Jejunoileal bypass

Last revised by Yaïr Glick on 27 Jul 2022

Jejunoileal bypass is an older form of bariatric surgery that was developed to be an improvement on jejunocolic bypass. It is no longer performed due to severe side effects.

For this bypass, the proximal small bowel (jejunum) is divided ~35 cm past the ligament of Treitz, and the proximal end is anastomosed to the terminal ileum, ~10 cm proximal to the ileocecal valve.

This has been performed with both end-to-side and end-to-end anastomoses. In the end-to-end anastomosis, the excluded small bowel is anastomosed to the colon.

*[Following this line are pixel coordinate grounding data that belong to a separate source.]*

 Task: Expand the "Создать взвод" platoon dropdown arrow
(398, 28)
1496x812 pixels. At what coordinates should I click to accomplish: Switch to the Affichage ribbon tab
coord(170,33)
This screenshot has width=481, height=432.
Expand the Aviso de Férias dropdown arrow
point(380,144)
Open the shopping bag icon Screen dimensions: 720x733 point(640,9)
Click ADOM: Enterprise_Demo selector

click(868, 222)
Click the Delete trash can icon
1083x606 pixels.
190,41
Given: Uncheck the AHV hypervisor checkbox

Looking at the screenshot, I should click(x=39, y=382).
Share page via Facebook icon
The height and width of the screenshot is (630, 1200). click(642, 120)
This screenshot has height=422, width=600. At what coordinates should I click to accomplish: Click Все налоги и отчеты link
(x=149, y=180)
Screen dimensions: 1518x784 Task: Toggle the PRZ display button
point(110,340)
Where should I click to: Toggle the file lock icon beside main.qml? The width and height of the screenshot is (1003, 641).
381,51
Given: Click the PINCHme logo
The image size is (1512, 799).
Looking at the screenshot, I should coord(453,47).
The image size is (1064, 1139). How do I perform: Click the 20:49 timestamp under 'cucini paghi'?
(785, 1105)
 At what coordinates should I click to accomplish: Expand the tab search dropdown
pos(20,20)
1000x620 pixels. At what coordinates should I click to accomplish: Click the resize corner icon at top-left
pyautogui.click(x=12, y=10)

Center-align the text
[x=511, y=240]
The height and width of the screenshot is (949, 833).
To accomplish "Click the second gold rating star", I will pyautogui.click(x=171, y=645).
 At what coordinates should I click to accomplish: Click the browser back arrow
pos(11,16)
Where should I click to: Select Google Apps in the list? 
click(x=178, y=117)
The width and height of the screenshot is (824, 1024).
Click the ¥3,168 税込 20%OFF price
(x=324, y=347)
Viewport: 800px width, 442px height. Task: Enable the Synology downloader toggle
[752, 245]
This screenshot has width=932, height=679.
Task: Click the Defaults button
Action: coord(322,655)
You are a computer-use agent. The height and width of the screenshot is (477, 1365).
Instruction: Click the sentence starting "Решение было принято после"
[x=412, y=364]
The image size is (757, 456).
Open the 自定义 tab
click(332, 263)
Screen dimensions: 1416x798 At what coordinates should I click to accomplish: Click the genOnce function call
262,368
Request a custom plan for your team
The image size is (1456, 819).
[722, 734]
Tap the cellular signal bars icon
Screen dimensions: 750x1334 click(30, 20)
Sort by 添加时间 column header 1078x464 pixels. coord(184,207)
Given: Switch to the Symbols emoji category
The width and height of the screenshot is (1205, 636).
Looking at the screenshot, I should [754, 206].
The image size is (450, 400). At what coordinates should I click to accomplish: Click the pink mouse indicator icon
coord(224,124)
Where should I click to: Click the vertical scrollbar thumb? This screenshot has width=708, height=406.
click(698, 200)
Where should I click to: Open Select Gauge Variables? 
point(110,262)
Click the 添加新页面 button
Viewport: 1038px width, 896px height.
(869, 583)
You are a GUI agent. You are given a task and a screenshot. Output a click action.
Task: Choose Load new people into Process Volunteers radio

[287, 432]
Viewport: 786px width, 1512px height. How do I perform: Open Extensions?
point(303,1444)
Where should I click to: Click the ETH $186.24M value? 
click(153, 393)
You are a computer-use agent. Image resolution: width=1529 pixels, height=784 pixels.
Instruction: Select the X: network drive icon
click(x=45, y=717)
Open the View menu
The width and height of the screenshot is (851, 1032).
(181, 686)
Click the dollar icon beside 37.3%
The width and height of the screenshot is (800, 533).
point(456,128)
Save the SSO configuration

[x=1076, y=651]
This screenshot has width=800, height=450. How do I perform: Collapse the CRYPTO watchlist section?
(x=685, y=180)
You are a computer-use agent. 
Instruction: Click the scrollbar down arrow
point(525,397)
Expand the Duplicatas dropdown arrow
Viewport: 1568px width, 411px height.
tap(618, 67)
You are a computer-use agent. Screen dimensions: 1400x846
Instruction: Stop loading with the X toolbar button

The bypass was designed to treat obesity by malabsorption of ingested food.

Treatment and prognosis


Although the end-to-end anastomosis is effective in achieving short-term weight loss 2, the procedure has several side effects:

  • bacterial overgrowth in the blind loop anastomosed to the colon ("bypass enteritis")
    • lactose intolerance
    • absorption of bacterial toxins leading to polyarthralgia and hepatic failure
  • continuous diarrhea
    • anal excoriation and hemorrhoids
  • short gut syndrome with nutrient malabsorption and multiple systemic side effects from malnutrition
    • paradoxically resulted in increased carbohydrate absorption, leading to regain of weight

Mortality rate in the first two years is ~4%, mostly from liver failure 3.